(Collection entries)
____________________

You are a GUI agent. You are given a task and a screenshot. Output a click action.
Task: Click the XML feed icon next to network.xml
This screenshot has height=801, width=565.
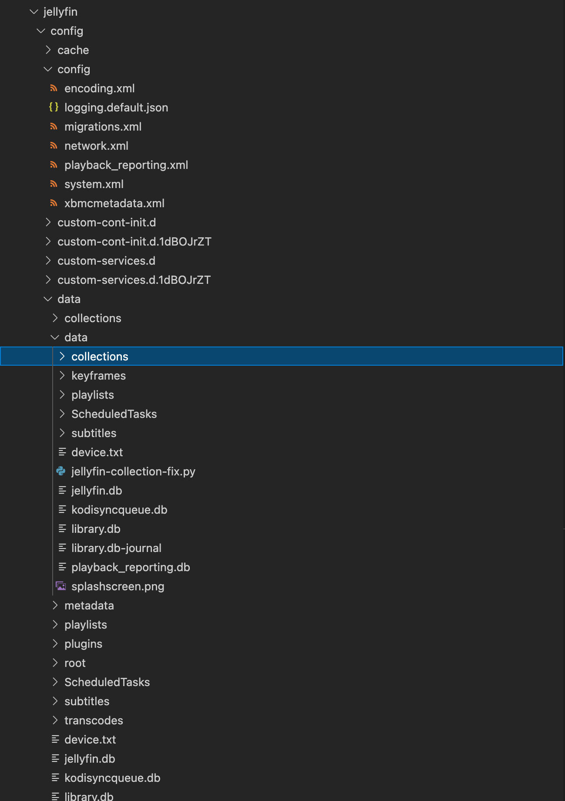pos(54,145)
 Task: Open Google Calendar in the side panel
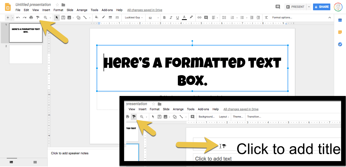[x=340, y=20]
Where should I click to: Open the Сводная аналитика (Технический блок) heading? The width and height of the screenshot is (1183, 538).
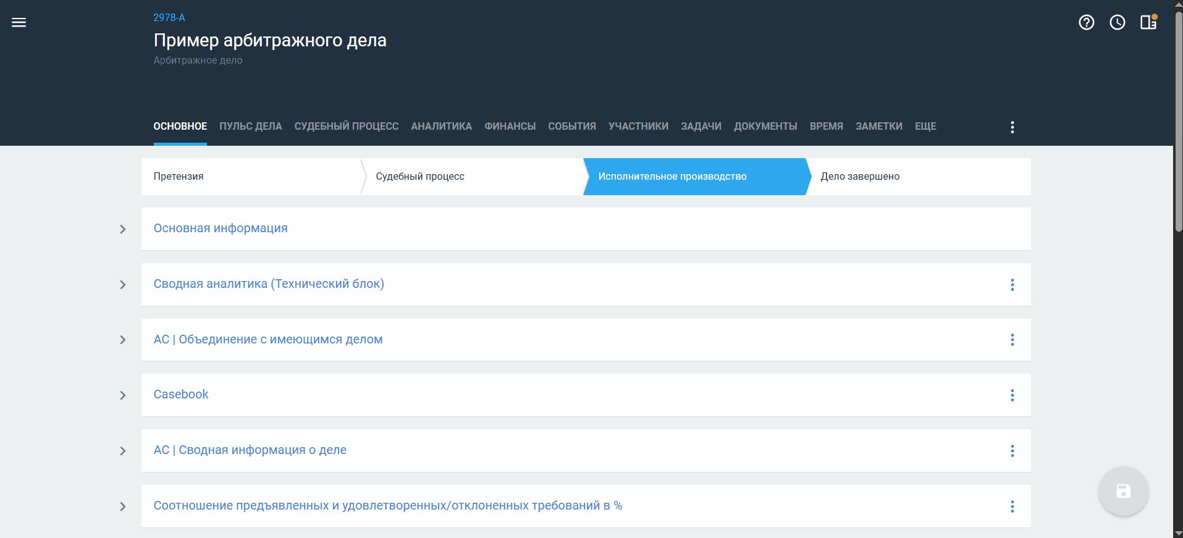(x=269, y=284)
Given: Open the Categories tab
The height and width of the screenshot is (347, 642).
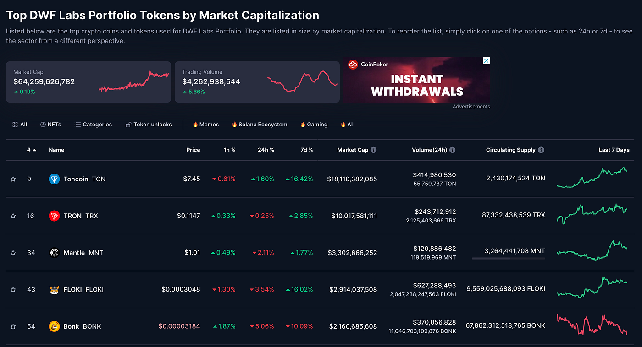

____________________

▶ [TASK STATEMENT]: Repeat the data above exactly, leaving out any pictures it holds.

▶ [ANSWER TO THE EXERCISE]:
You are a GUI agent. You are given a task and a screenshot. Output a click action.
Task: Click the XML feed icon next to network.xml
This screenshot has height=801, width=565.
pos(54,145)
 Task: Open Google Calendar in the side panel
[x=340, y=20]
Where should I click to: Open the Сводная аналитика (Технический блок) heading? The width and height of the screenshot is (1183, 538).
(x=269, y=284)
Given: Open the Categories tab
The height and width of the screenshot is (347, 642).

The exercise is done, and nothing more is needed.